Lejos del espectáculo de los grandes juicios televisivos, la serie encuentra interés en disputas cotidianas: ciudadanos comunes, víctimas invisibles y personas cuya voz rara vez llega a los tribunales más importantes. Esa elección modifica por completo el tono del relato. El suspenso jurídico permanece, pero queda subordinado a las consecuencias humanas de cada decisión.
La dirección de Kim Seong-yoon y Baek Sang-hoon acompaña esa búsqueda con una puesta en escena sobria, donde predominan oficinas modestas, salas de audiencia sin grandilocuencia y espacios urbanos reconocibles.

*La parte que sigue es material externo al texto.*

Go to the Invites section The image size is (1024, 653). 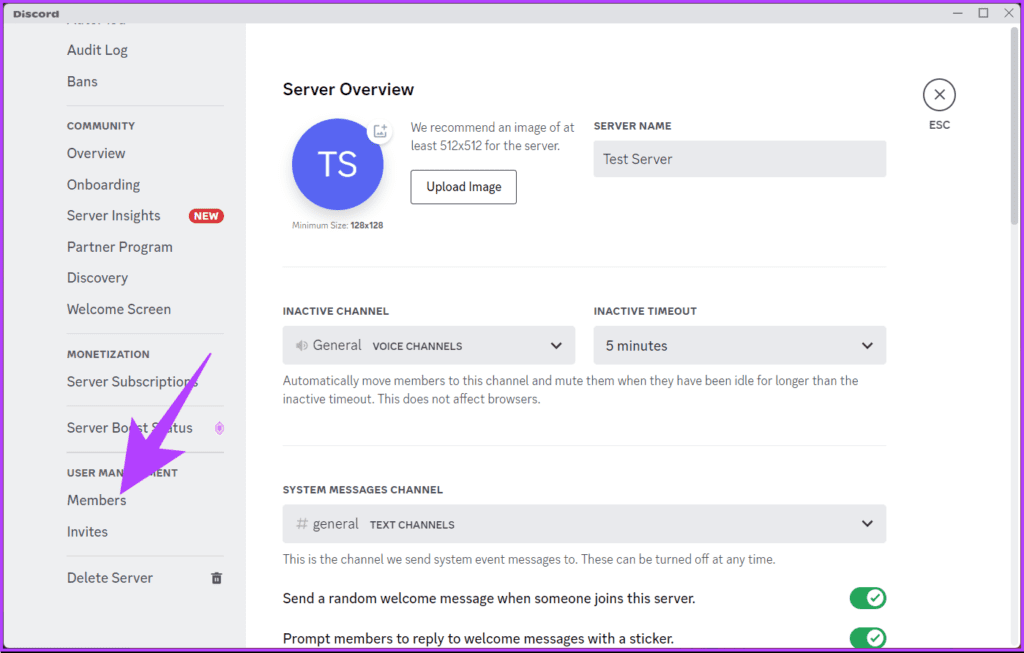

El énfasis está puesto en los personajes y en la dimensión ética de sus decisiones, no en el espectáculo procesal.

Jung Kyung-ho sostiene el peso de la serie
Uno de los mayores aciertos de “Pro bono” es la interpretación de Jung Kyung-ho, actor ya consolidado dentro de la televisión coreana gracias a títulos como Hospital Playlist o Prison Playbook.
Su personaje podría haber caído fácilmente en el estereotipo del profesional brillante obligado a aprender humildad. Sin embargo, el actor evita esa simplificación mediante una composición llena de matices: conserva la arrogancia, el sarcasmo y el orgullo profesional incluso cuando las circunstancias lo obligan a cambiar de entorno.
A su alrededor, So Ju-yeon aporta equilibrio como contrapunto idealista, mientras el elenco secundario construye un equipo de abogados con suficiente personalidad para que las historias colectivas tengan tanto peso como el recorrido del protagonista.

Crítica social sin perder el entretenimiento
Como ocurre con muchas producciones recientes de Corea del Sur, “Pro bono” utiliza el género para discutir problemas contemporáneos.
Cada nuevo caso funciona como puerta de entrada a cuestiones vinculadas con las desigualdades económicas, la discriminación, los derechos laborales, la vulnerabilidad social y las limitaciones del propio sistema judicial. La serie nunca abandona del todo el humor —especialmente en las interacciones entre los miembros del estudio jurídico—, pero tampoco trivializa los conflictos que presenta.
Ese equilibrio explica buena parte de su eficacia. La ficción evita el tono panfletario y prefiere confiar en el desarrollo de los personajes antes que en largos discursos morales.

Una mirada distinta sobre el heroísmo cotidiano
En una época en la que muchas ficciones judiciales parecen competir por exhibir conspiraciones cada vez más complejas, “Pro bono” apuesta por una idea mucho más sencilla y, precisamente por eso, más efectiva: recordar que el verdadero prestigio del derecho no reside en defender a los más poderosos, sino en garantizar el acceso a la justicia de quienes carecen de recursos.
Sin recurrir a golpes de efecto permanentes ni a villanos caricaturescos, la serie construye un relato cálido, inteligente y profundamente humano. El resultado es un drama legal que entretiene con solvencia, plantea preguntas relevantes sobre el funcionamiento de la justicia y confirma, una vez más, la extraordinaria capacidad del audiovisual surcoreano para convertir conflictos locales en historias de alcance universal.